La Virgen

por Fausto Lipomedes  -  13 Agosto 2019, 20:02  -  #fiestas, #pueblos, #Vírgenes, #festejos

Y siguen pasando los días sin que nada extraordinario ocurra. He decidido tomarme unos días de vacaciones aprovechando que el país se para esta semana, la de la denominada Virgen. Seguimos creyendo en las vírgenes, en esos seres de bondad maternal, siempre con sus manitas juntas, orando, con esos pesados mantos de pies a cabeza, con sus miradas hacia el cielo suplicantes, sufrientes, dolientes, aceptando con resignación el destino y esperando mejores designios. Tu mandas, yo acepto y te obedezco, y sigo creyendo en ti, me envíes lo que me envíes a este terrenal mundo, parecen decir las vírgenes a ese tipo altivo de allá arriba que nunca se deja ver. 

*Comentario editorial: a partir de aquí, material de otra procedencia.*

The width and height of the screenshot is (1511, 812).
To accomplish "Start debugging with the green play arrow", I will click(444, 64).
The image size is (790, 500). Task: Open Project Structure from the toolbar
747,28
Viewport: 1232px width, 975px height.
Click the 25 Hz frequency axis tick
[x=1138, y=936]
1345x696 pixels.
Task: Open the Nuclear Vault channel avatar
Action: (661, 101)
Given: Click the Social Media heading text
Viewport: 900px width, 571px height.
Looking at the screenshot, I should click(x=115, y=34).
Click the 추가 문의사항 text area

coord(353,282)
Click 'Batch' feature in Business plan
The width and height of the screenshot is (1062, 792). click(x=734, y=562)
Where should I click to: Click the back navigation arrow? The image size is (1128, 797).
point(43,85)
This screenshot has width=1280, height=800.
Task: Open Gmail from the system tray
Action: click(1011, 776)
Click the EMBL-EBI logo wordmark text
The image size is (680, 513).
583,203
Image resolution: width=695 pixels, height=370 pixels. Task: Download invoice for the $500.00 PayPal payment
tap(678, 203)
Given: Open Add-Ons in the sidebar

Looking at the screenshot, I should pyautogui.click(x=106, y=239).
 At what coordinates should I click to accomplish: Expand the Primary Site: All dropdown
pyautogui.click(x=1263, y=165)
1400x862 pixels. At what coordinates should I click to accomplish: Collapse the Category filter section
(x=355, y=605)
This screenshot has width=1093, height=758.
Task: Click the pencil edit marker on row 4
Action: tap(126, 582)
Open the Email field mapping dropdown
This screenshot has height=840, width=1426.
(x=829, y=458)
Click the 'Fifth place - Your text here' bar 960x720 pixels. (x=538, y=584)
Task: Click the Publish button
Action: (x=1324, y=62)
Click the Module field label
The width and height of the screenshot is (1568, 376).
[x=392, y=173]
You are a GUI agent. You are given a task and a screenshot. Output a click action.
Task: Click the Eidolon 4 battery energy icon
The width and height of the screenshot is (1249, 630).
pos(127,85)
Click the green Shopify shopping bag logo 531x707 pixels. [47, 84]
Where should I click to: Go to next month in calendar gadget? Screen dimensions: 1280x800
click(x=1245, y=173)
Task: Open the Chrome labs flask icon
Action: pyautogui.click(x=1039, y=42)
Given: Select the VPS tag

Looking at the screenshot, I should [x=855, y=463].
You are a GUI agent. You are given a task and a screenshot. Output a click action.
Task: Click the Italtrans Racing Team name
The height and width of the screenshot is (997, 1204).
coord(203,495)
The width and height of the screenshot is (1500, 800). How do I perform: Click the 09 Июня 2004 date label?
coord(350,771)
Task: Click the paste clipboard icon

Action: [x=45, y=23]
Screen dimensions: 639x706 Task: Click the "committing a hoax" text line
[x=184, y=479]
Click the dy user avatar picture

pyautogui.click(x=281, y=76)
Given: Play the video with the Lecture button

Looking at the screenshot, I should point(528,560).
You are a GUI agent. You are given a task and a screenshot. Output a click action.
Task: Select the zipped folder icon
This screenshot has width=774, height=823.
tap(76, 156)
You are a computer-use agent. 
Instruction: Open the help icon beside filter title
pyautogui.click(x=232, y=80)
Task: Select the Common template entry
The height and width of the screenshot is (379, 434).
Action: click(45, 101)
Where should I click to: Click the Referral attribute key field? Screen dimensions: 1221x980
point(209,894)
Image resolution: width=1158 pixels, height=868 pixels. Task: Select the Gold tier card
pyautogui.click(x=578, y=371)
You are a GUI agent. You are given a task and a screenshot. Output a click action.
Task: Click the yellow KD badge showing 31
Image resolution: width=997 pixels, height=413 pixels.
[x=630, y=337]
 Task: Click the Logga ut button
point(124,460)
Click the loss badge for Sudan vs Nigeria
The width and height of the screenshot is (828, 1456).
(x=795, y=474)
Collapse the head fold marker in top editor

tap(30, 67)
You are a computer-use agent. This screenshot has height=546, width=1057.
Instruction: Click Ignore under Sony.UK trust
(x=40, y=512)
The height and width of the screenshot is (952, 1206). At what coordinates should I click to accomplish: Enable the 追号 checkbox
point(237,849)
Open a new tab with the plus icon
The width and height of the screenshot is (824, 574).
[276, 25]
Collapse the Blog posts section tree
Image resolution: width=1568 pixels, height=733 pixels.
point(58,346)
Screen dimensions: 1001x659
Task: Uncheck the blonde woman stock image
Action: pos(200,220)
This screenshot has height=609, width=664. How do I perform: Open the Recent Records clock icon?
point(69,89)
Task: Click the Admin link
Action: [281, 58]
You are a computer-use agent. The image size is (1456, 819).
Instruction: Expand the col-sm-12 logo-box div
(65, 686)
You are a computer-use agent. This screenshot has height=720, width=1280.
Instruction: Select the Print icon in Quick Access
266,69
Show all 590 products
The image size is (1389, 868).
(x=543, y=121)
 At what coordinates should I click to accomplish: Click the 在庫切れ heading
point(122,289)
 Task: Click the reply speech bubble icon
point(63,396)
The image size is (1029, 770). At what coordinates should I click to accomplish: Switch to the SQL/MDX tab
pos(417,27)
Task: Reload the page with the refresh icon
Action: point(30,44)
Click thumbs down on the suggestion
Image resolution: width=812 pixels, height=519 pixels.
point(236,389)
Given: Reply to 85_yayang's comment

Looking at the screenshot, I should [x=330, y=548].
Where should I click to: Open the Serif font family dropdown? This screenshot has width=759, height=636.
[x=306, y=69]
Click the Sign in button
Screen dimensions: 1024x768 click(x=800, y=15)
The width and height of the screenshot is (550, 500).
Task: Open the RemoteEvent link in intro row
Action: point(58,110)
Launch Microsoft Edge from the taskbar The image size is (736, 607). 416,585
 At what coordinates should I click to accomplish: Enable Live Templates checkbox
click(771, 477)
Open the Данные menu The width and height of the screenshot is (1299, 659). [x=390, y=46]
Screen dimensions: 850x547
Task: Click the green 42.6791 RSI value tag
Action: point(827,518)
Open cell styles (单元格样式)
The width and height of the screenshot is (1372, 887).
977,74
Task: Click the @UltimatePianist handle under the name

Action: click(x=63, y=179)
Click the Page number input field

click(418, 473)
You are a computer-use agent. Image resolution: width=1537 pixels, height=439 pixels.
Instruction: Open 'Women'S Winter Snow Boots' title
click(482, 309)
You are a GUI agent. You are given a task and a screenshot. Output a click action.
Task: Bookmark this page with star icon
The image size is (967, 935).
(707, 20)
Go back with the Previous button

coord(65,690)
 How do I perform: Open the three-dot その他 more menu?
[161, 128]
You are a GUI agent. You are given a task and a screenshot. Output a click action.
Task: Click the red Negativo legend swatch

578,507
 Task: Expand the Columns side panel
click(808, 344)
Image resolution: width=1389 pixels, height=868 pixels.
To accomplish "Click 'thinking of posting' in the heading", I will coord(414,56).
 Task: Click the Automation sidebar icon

Y dan igual las maneras de pensar de la gente y su forma de vivir, la Virgen los unifica a todos ellos, y agarran a los niños y a vivir la fiesta, que hay petardos y vino y buen yantar, y amigos exaltados que se permiten ciertas bromas pesadas, cuando no groseras, con las parientas y las novias, y empujones entre los hombres y “joputas” sonando por todas partes, y peñas con pañuelitos rojos, verdes o azules, y machos ebrios y chicas en flor y toros, como no, y también vaquillas para los más pequeños. Los pueblos como el mío, aunque sea de prestado, se engalanan con banderitas de colores colgadas de cordeles que cruzan las calles atados de balcón en balcón. Y también se engalanan con la enseña nacional, que me imagino que son del ayuntamiento sea cual sea su ideología, y dentro de alguno de esos trapos, que me dan miedo, figuras de la Virgen, la del pueblo supongo, porque cada uno tiene la suya. Y la policía local velando por la seguridad y cortan calles y prohiben giros y dejan al pueblo adueñarse del pueblo y disfrutar dentro de él. Y el pueblo recordará el cachondeo de las fiestas cada cuatro años y cada habitante hará un examen concienzudo de lo bien que se lo pasó, o lo que faltó, qué grupos musicales trajeron y la planta de los toros, y votará en conciencia. 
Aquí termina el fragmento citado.